Task details:
Please repeat the lines below, exactly and only, from the one that holds "Beschreibung [tab] (433, 1134)" through the one that holds "AGB (989, 1561)".

Provided material:
BEGIN

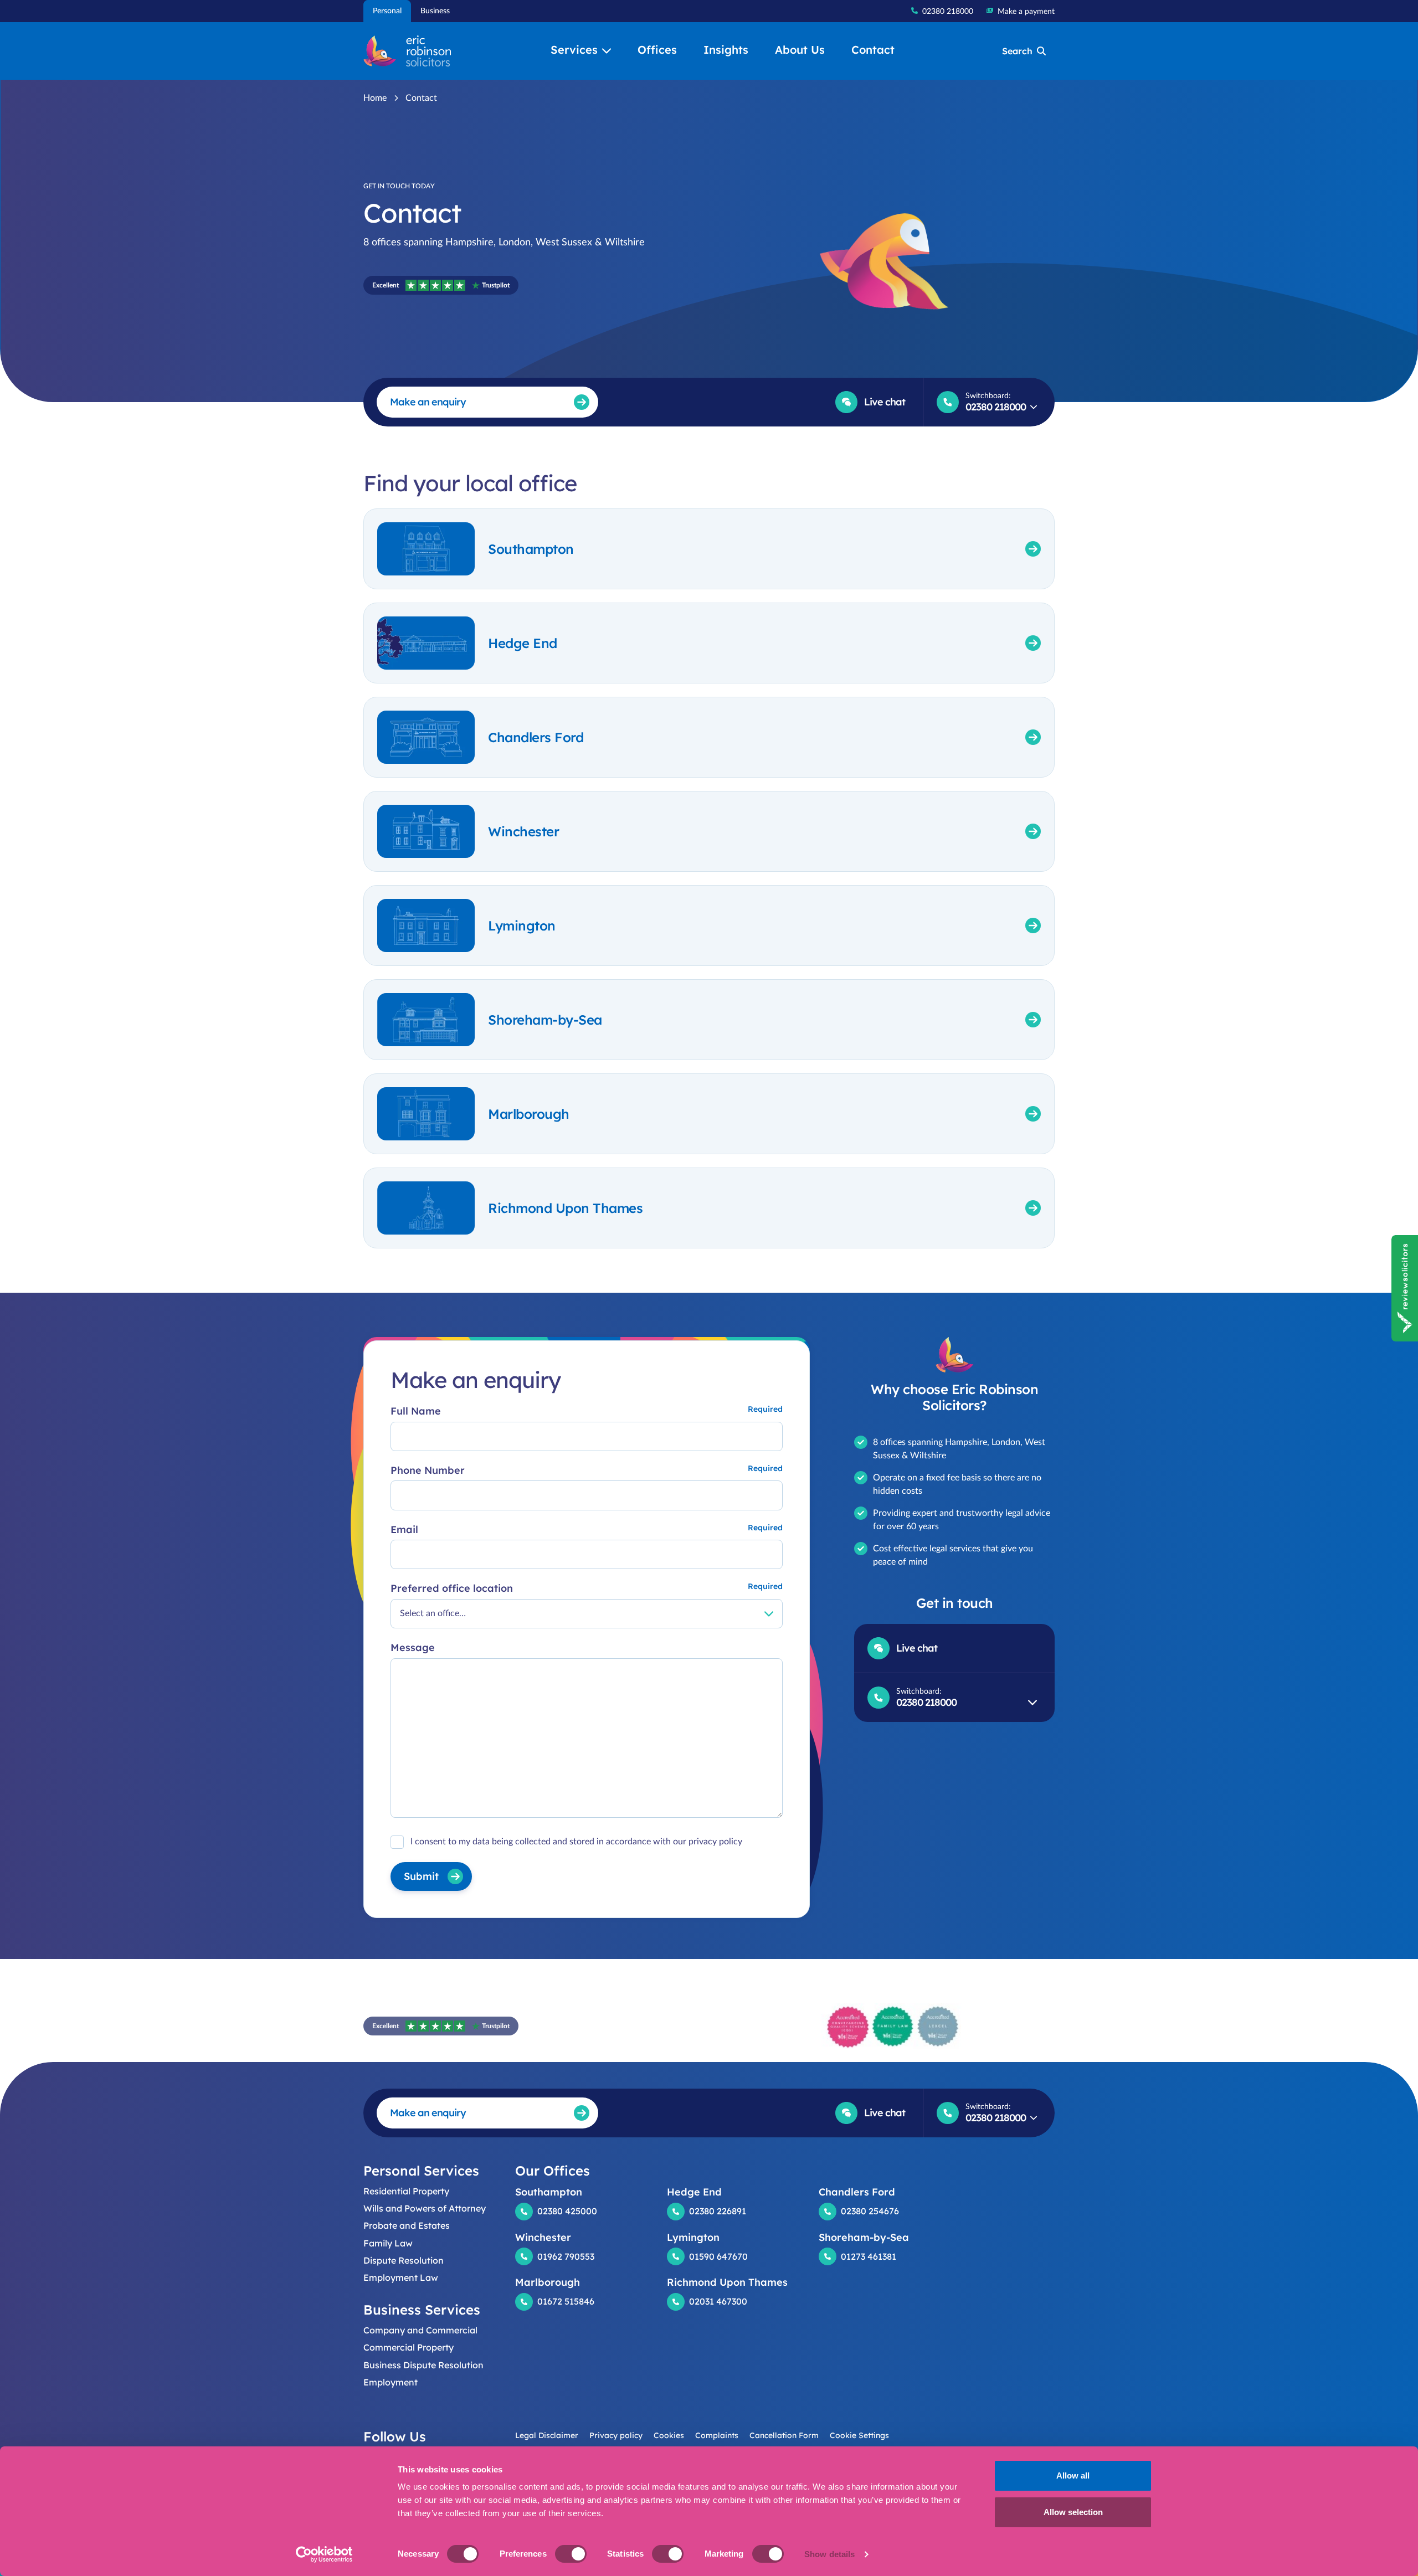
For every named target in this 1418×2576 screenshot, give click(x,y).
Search (1017, 50)
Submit (421, 1876)
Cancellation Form (784, 2435)
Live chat (884, 401)
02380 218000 (947, 12)
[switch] (571, 2554)
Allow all (1073, 2475)
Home (375, 98)
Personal (387, 11)
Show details (829, 2554)
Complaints (716, 2435)
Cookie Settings (859, 2435)
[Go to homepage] (407, 50)
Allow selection (1073, 2512)
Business (435, 11)
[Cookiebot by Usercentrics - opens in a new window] (324, 2554)
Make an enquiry (428, 401)
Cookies (669, 2435)
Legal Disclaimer (546, 2435)
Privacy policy (616, 2435)
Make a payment (1026, 12)
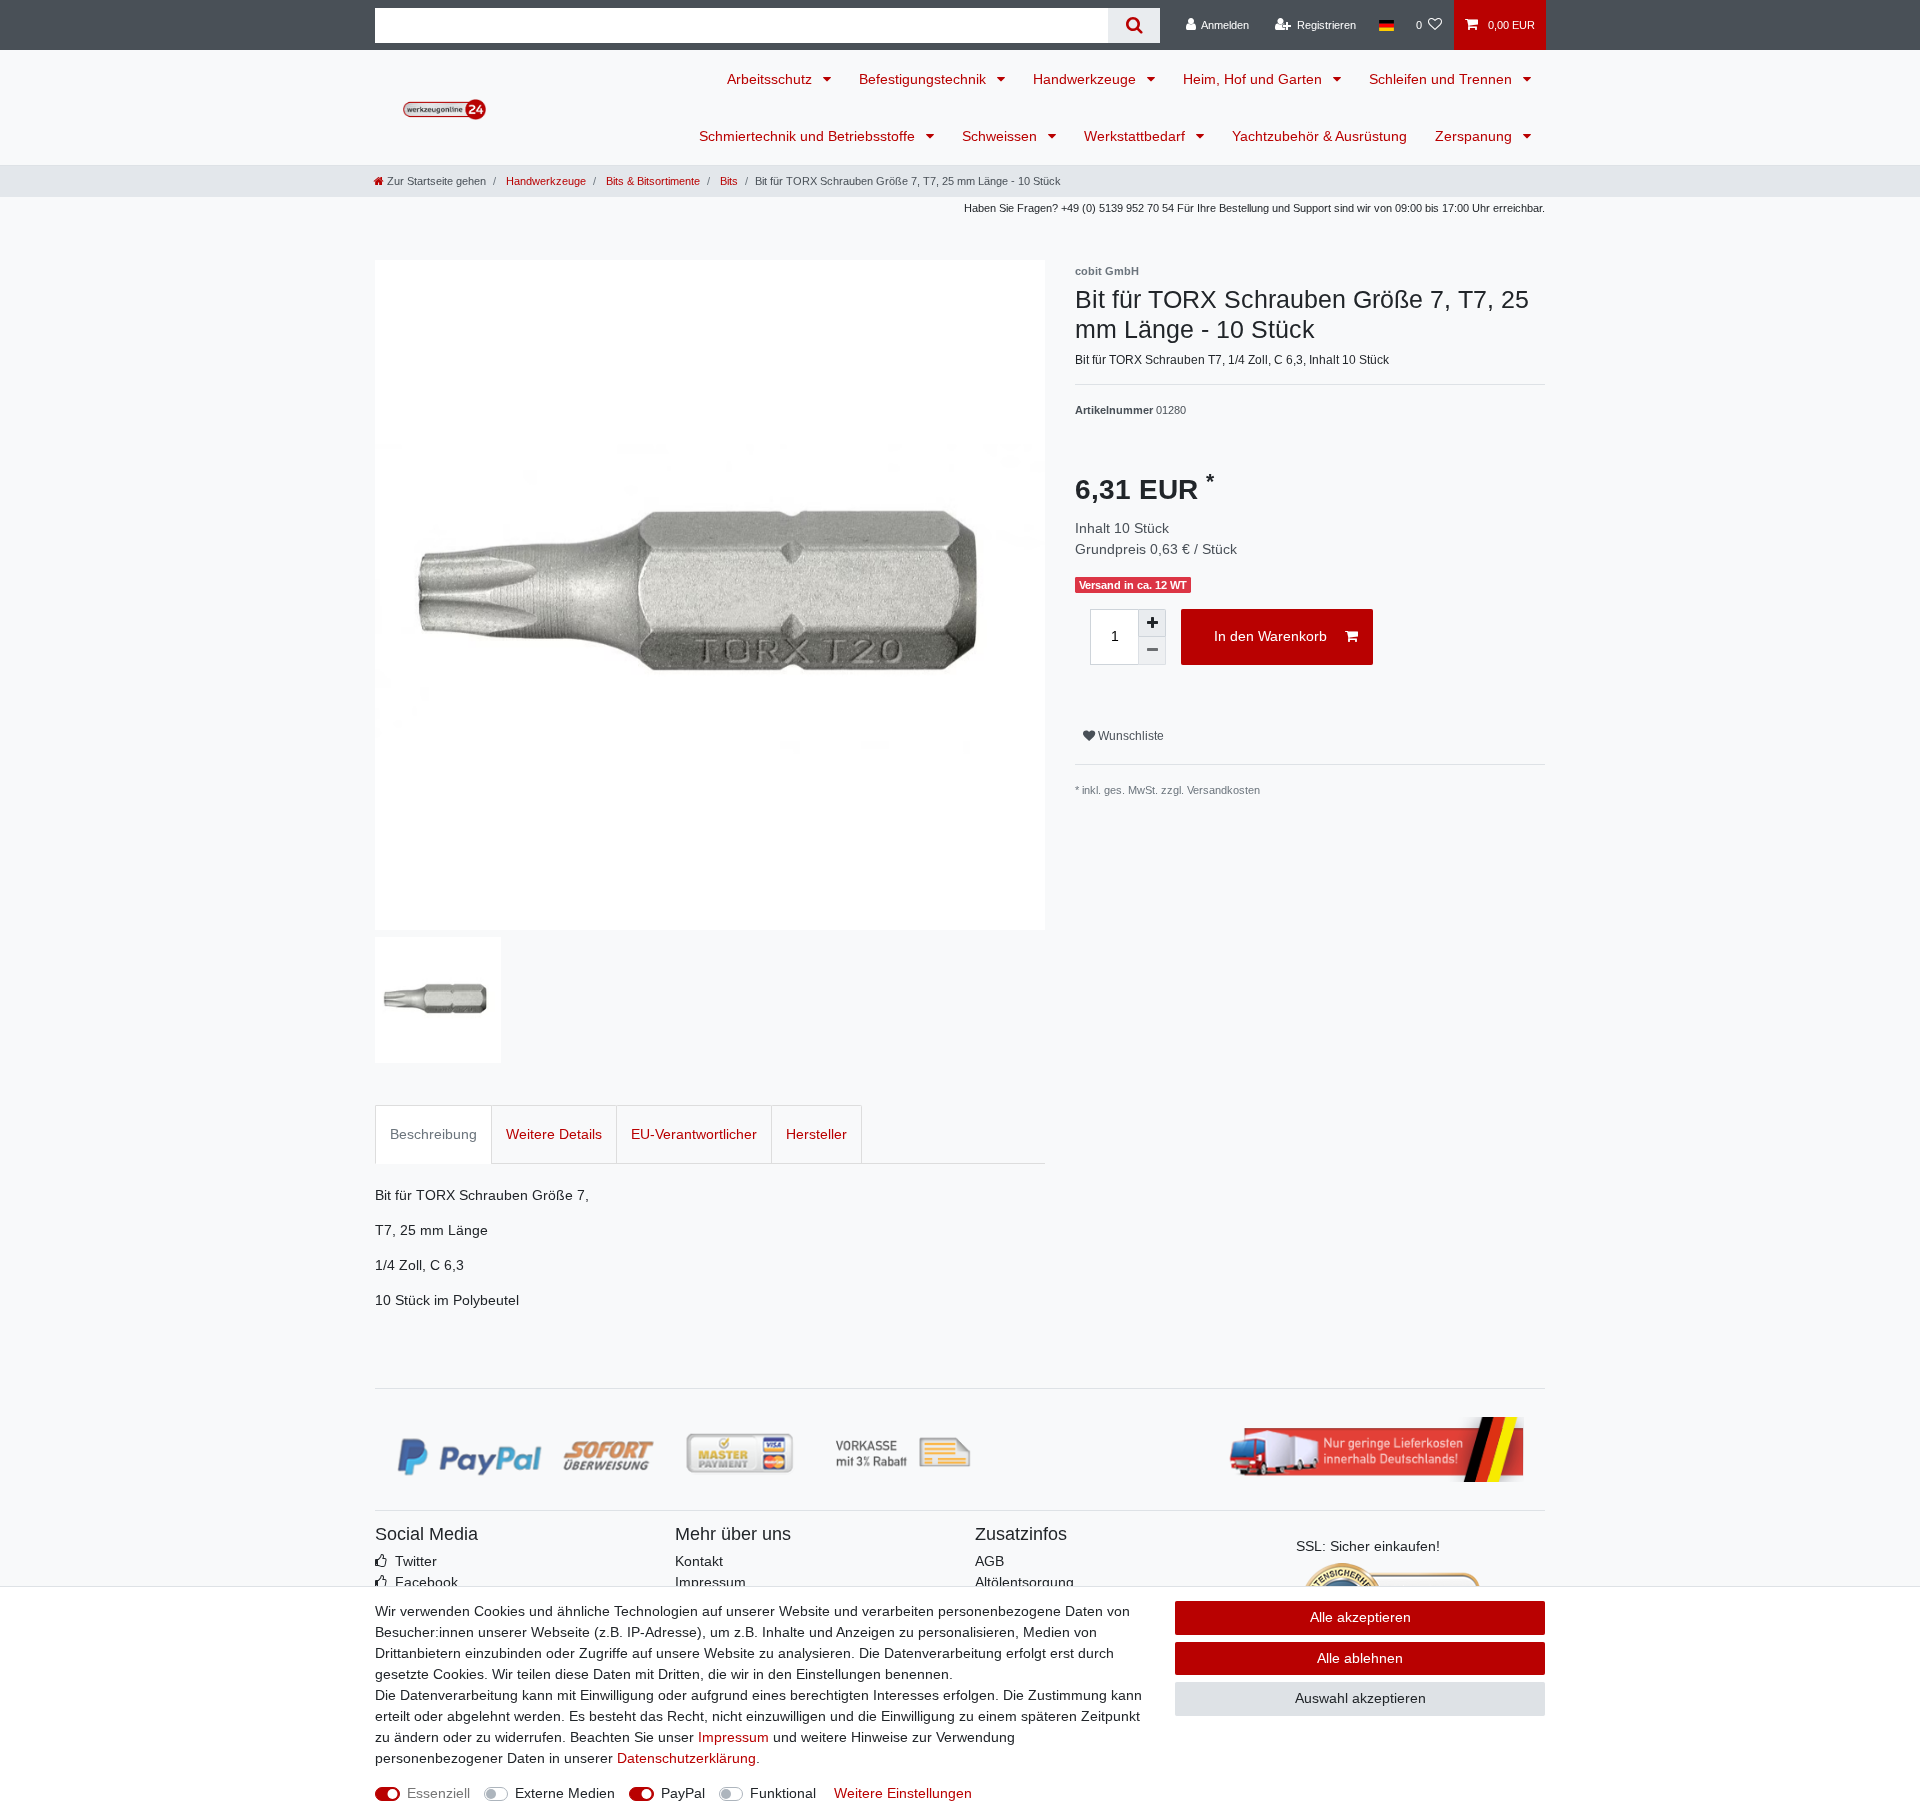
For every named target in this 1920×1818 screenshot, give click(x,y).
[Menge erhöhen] (1152, 623)
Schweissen (1001, 136)
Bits (727, 181)
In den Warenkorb (1270, 636)
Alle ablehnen (1360, 1658)
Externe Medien (565, 1793)
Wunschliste (1129, 736)
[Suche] (1133, 25)
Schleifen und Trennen (1442, 79)
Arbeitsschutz (771, 79)
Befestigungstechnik (924, 79)
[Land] (1385, 25)
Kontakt (699, 1561)
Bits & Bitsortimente (651, 181)
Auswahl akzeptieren (1360, 1698)
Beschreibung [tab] (433, 1134)
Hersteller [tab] (816, 1134)
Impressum (710, 1582)
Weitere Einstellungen (903, 1793)
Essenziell (438, 1793)
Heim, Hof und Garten (1254, 79)
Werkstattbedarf (1136, 136)
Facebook (426, 1582)
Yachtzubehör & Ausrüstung (1319, 136)
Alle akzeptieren (1360, 1617)
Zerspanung (1475, 136)
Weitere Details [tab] (554, 1134)
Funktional (783, 1793)
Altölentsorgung (1024, 1582)
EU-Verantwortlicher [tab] (694, 1134)
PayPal (683, 1793)
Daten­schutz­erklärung (686, 1758)
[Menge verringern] (1152, 651)
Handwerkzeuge (1086, 79)
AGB (989, 1561)
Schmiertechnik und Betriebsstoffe (809, 136)
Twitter (416, 1561)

END

Your solution:
Beschreibung [tab] (433, 1134)
Hersteller [tab] (816, 1134)
Impressum (710, 1582)
Weitere Einstellungen (903, 1793)
Essenziell (438, 1793)
Heim, Hof und Garten (1254, 79)
Werkstattbedarf (1136, 136)
Facebook (426, 1582)
Yachtzubehör & Ausrüstung (1319, 136)
Alle akzeptieren (1360, 1617)
Zerspanung (1475, 136)
Weitere Details [tab] (554, 1134)
Funktional (783, 1793)
Altölentsorgung (1024, 1582)
EU-Verantwortlicher [tab] (694, 1134)
PayPal (683, 1793)
Daten­schutz­erklärung (686, 1758)
[Menge verringern] (1152, 651)
Handwerkzeuge (1086, 79)
AGB (989, 1561)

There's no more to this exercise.